In patients of ARF, prior history of sore throat infection 1-5 weeks before disease-onset was found in 2 out of 8 cases and has ranged between 14% and 45.9% among cases in other studies. This wide variation in infection rates could be because of differing immunity status and living conditions among patients in different parts of the world. Cases with sore throat reported at schools and villages should be immediately referred to health centers for confirmation. PR prolongation in many ARF patients has been a well-known finding since 1920.

In the present study, a pause >1.5 seconds on ECG was detected in 2 patients. The duration of the longest pause was 1.60 seconds. In the study by Karacan et al, on standard ECG, the frequency of the first-degree atrioventricular block was found to be 21.9%. ECG at 24 hours detected three additional and separate patients with a long PR interval. Mobitz type 1 block and atypical Wenckebach periodicity were determined in one patient (1.56%) on 24-hour ECG. Lower incidence of conduction abnormalities in our study could be due to small number of cases in our study. However, our results point towards the need of further Holter-based studies in patients of ARF. The prevalence of rhythm and conduction abnormalities may be much higher than determined on standard ECG.

Conclusion

Rheumatic heart disease is a significant health problem in our region.
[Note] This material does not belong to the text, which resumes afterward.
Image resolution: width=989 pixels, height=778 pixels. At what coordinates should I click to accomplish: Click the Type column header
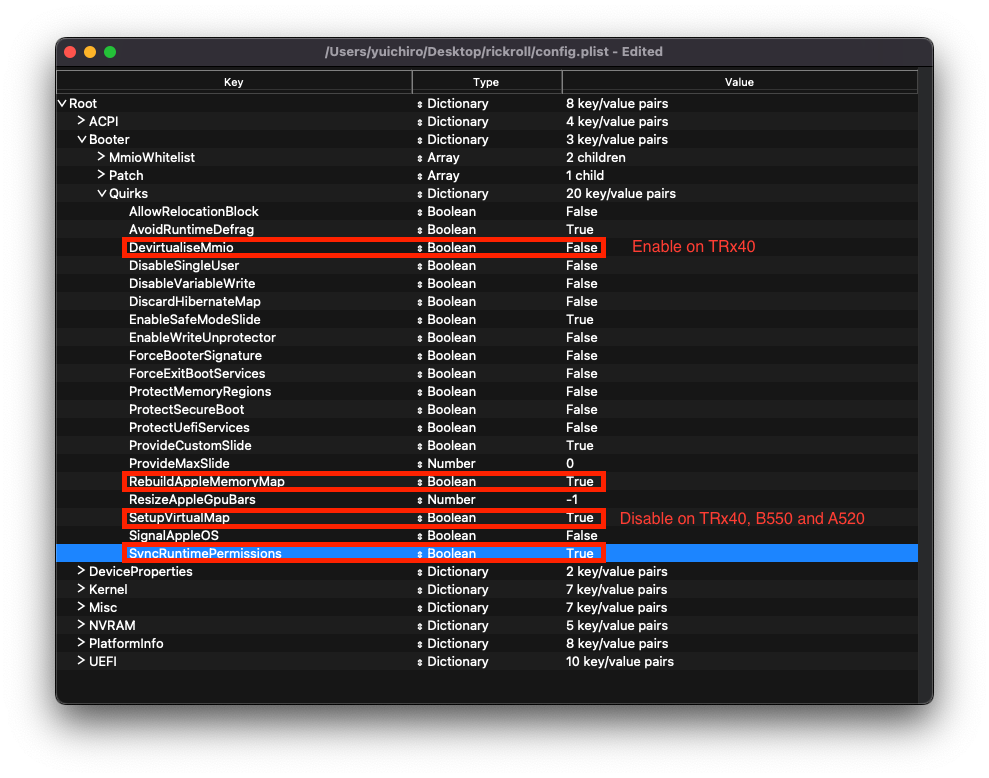486,82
It commonly affects young patients, compromising the workforce of a country. Only more symptomatic, severe cases belonging to higher functional classes report to hospital. Around one-third of patients are already in AF when they first seek treatment. Even in those patients who are in sinus rhythm, various arrhythmias can be detected on Holter monitoring. Detection of paroxysmal AF on Holter can identify high-risk patients in which anticoagulation can be started and may prevent morbidity and mortality from stroke in such patients. Very few cases of RF report to hospital. Rhythm and conduction can be seen in RF patients also, although they are less common as compared to RHD patients. Very few Holter-based studies exist in literature to detect arrhythmias in patients of RHD and RF. Our study provides new insights as such a study has not been conducted previously in our region. More such studies are needed in future, so that high-risk patients can be identified and strategies can be formulated to improve outcomes in such patients.